Alireza Sotakbar/ISNA/AP

“I’m not putting troops anywhere. If I were, I certainly wouldn’t tell you, but I’m not putting troops,” the president told reporters Thursday, but grasping for a way to change the subject, he produced a non sequitur. “Look, the Dow just hit 50,000 a couple of weeks ago.”

Treasury Secretary Scott Bessent suggested lifting sanctions on Iranian oil already at sea in a bid to lower oil prices. This would mean the US allowing its enemy a way to finance its war effort. Even if this is a bluff to soothe oil markets, it speaks of a fast-growing crisis.

It doesn’t seem like there’s a plan.

“I don’t think we have a clue what our objective is at this point. It seems to change by the day and, you know, it was just not foreseen that this was going to be a protracted war when really it should have been,” Nate Swanson, who was director for Iran on the National Security Council in the Biden administration and served on Trump’s Iran negotiating team in early 2025, told Becky Anderson on CNN International.
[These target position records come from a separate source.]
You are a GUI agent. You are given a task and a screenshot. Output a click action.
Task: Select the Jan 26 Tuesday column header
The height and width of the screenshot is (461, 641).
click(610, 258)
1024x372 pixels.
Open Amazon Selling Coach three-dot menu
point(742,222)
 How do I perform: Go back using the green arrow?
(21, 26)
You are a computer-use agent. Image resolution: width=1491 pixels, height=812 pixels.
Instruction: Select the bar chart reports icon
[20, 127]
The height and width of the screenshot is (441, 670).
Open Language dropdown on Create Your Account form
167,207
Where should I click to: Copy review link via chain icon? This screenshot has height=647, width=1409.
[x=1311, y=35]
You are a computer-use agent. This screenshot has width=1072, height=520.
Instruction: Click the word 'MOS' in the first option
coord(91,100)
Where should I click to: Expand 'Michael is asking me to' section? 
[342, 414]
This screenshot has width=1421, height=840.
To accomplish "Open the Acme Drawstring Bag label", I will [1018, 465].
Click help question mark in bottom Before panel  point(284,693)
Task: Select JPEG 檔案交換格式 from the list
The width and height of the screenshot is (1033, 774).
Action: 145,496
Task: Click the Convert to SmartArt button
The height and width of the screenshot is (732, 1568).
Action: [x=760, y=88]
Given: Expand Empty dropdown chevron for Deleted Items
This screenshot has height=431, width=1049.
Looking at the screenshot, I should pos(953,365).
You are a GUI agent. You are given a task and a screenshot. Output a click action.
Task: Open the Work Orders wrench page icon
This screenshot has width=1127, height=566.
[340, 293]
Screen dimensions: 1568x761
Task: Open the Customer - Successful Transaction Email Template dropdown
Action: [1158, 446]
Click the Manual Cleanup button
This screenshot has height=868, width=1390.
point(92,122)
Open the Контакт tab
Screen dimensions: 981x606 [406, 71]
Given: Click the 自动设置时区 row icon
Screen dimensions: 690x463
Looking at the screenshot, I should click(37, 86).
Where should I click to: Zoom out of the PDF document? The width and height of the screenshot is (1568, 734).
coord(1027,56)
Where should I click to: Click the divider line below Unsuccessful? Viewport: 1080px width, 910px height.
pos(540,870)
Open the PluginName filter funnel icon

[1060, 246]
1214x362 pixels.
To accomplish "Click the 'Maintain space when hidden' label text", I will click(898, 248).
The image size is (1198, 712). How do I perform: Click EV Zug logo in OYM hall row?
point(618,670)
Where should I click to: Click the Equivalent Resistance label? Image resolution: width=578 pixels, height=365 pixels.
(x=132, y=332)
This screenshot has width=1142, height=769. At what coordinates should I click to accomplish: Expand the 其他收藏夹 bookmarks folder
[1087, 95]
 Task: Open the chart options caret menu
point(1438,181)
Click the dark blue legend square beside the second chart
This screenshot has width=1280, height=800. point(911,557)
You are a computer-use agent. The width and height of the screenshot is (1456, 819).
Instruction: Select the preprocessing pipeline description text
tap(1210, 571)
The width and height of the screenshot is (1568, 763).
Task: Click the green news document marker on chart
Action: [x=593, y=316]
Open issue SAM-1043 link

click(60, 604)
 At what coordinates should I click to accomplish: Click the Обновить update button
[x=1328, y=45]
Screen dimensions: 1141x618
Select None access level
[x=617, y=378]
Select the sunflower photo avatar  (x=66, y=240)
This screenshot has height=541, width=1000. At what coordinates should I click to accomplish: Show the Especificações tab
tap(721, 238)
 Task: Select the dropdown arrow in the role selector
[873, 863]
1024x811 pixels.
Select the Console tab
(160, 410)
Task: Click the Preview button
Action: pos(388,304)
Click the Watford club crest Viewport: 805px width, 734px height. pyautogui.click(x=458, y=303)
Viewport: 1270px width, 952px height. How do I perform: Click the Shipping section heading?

Washington has been betting for days on when Trump would declare victory and bring the troops home.

But the spiraling conflict means he may no longer have that option.

“Nobody can deliver perfection in wartime,” Hegseth said Thursday.

That’s fair, but “perfection” is nowhere close. After starting a new war, Trump doesn’t control how long it will last, where it will spread, how much it will cost and how badly it will complicate the lives of inflation-weary Americans.

And it’s in danger of defining his second presidency.